(What is required): Exactly as they appear below, repeat the lines from the one with "The height and width of the screenshot is (675, 900)." through the one with "You are a computer-use agent. The height", and no others.

Source information below:

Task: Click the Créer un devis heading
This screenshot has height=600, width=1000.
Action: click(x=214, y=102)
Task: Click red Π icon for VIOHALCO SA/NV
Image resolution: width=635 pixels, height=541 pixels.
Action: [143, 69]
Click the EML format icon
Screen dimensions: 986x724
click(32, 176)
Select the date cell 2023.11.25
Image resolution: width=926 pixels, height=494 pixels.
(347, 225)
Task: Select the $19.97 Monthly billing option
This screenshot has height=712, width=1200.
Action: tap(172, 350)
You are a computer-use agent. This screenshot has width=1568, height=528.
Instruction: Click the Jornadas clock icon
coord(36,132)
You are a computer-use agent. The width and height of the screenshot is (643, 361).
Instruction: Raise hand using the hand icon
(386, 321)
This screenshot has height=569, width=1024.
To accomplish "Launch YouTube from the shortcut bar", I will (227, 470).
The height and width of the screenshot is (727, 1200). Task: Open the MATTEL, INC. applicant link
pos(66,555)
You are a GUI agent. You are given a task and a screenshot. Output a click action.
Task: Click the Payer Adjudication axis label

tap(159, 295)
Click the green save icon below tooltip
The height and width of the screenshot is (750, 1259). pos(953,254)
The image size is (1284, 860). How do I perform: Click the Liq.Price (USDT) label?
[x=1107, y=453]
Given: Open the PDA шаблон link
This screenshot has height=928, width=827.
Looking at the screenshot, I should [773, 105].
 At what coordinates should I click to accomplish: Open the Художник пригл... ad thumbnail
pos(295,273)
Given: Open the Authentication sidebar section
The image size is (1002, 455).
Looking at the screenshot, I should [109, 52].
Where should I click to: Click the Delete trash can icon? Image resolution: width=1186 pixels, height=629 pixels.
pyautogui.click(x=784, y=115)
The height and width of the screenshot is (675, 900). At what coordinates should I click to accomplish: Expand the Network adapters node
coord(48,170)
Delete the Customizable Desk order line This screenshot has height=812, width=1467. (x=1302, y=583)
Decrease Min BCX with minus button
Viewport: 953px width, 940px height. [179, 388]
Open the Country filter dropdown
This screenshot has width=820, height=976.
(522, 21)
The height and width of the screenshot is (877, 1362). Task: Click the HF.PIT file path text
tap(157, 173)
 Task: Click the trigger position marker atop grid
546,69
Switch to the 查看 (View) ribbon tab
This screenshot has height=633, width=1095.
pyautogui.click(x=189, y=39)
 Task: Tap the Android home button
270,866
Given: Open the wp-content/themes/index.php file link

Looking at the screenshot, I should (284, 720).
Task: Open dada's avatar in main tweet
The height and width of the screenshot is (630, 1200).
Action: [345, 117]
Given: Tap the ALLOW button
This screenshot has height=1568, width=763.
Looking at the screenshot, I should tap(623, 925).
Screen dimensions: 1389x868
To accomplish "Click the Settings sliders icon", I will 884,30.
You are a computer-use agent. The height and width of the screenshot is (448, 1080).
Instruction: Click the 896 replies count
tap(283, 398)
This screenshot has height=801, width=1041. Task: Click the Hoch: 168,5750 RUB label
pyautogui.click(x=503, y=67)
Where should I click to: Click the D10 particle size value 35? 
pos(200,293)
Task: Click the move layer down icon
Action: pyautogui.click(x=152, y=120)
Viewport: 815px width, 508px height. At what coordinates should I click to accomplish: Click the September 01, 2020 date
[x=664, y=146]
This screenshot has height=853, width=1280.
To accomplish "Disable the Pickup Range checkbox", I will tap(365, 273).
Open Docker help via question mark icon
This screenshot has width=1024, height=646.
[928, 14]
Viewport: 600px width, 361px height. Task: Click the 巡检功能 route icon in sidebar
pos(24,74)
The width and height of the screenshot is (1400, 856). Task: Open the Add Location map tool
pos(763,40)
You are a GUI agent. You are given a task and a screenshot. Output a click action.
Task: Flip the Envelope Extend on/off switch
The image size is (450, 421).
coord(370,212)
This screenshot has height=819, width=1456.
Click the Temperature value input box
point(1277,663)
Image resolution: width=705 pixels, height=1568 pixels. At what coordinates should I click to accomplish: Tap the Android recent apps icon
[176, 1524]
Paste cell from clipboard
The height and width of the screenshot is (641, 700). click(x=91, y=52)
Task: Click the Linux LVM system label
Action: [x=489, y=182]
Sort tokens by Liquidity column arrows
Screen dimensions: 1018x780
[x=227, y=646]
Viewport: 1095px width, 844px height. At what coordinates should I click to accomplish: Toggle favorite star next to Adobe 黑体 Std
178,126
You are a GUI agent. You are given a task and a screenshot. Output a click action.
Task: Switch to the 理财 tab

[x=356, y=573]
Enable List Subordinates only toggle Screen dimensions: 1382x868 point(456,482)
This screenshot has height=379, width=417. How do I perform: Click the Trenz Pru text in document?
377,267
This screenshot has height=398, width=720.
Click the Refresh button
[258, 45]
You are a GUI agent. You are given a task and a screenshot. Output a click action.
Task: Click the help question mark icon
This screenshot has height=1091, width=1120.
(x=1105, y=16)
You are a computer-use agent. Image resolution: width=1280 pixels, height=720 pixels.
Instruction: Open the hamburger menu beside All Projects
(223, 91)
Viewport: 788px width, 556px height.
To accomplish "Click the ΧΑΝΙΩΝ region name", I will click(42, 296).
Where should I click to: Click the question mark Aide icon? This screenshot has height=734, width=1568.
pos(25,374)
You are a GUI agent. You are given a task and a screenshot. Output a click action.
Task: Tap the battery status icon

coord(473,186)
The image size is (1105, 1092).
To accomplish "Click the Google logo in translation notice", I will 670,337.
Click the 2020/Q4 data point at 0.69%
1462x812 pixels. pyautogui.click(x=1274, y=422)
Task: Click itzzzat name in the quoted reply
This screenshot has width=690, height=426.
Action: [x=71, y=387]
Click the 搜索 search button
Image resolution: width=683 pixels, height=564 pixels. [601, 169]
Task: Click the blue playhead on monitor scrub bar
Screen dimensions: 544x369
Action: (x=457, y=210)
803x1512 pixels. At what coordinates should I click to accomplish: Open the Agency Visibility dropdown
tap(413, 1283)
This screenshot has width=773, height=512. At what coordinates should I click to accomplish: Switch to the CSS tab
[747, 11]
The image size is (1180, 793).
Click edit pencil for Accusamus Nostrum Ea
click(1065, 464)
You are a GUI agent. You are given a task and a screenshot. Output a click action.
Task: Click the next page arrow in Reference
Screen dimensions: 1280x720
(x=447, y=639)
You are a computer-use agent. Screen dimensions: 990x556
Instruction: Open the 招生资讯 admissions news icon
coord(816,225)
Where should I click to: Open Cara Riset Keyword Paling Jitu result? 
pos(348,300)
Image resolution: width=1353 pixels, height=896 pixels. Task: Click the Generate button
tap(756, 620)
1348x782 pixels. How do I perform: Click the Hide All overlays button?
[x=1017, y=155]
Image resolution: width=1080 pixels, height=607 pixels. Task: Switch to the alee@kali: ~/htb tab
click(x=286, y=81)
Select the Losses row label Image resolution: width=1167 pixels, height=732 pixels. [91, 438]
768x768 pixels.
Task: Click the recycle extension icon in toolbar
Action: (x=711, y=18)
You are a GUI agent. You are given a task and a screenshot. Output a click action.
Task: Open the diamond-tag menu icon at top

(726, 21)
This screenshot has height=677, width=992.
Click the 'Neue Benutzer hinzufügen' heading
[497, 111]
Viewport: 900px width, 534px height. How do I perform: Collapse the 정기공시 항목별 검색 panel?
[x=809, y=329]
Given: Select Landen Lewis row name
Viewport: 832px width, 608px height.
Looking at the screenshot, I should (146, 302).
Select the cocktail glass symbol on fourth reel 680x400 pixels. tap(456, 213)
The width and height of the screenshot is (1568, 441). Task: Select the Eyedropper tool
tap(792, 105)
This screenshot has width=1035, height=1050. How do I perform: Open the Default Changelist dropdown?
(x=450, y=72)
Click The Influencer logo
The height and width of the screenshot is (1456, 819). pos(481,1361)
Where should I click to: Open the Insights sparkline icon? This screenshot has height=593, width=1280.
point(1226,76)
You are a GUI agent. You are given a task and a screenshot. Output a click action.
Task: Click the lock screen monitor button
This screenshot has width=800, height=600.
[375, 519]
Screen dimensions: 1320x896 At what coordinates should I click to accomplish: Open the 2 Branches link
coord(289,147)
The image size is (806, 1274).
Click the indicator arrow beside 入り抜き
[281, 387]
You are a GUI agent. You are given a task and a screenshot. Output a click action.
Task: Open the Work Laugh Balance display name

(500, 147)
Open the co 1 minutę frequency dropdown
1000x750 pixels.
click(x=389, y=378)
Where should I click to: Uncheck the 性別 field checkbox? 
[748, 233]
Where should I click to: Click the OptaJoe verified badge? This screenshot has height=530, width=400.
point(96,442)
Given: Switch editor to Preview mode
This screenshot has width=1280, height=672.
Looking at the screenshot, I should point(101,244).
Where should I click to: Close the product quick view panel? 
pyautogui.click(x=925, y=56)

End of Source information.

(Task answer):
The height and width of the screenshot is (675, 900). At what coordinates should I click to accomplish: Expand the Network adapters node
coord(48,170)
Delete the Customizable Desk order line This screenshot has height=812, width=1467. (x=1302, y=583)
Decrease Min BCX with minus button
Viewport: 953px width, 940px height. [179, 388]
Open the Country filter dropdown
This screenshot has width=820, height=976.
(522, 21)
The height and width of the screenshot is (877, 1362). Task: Click the HF.PIT file path text
tap(157, 173)
 Task: Click the trigger position marker atop grid
546,69
Switch to the 查看 (View) ribbon tab
This screenshot has height=633, width=1095.
pyautogui.click(x=189, y=39)
 Task: Tap the Android home button
270,866
Given: Open the wp-content/themes/index.php file link

Looking at the screenshot, I should (284, 720).
Task: Open dada's avatar in main tweet
The height and width of the screenshot is (630, 1200).
Action: [345, 117]
Given: Tap the ALLOW button
This screenshot has height=1568, width=763.
Looking at the screenshot, I should tap(623, 925).
Screen dimensions: 1389x868
To accomplish "Click the Settings sliders icon", I will 884,30.
You are a computer-use agent. The height and width of the screenshot is (448, 1080).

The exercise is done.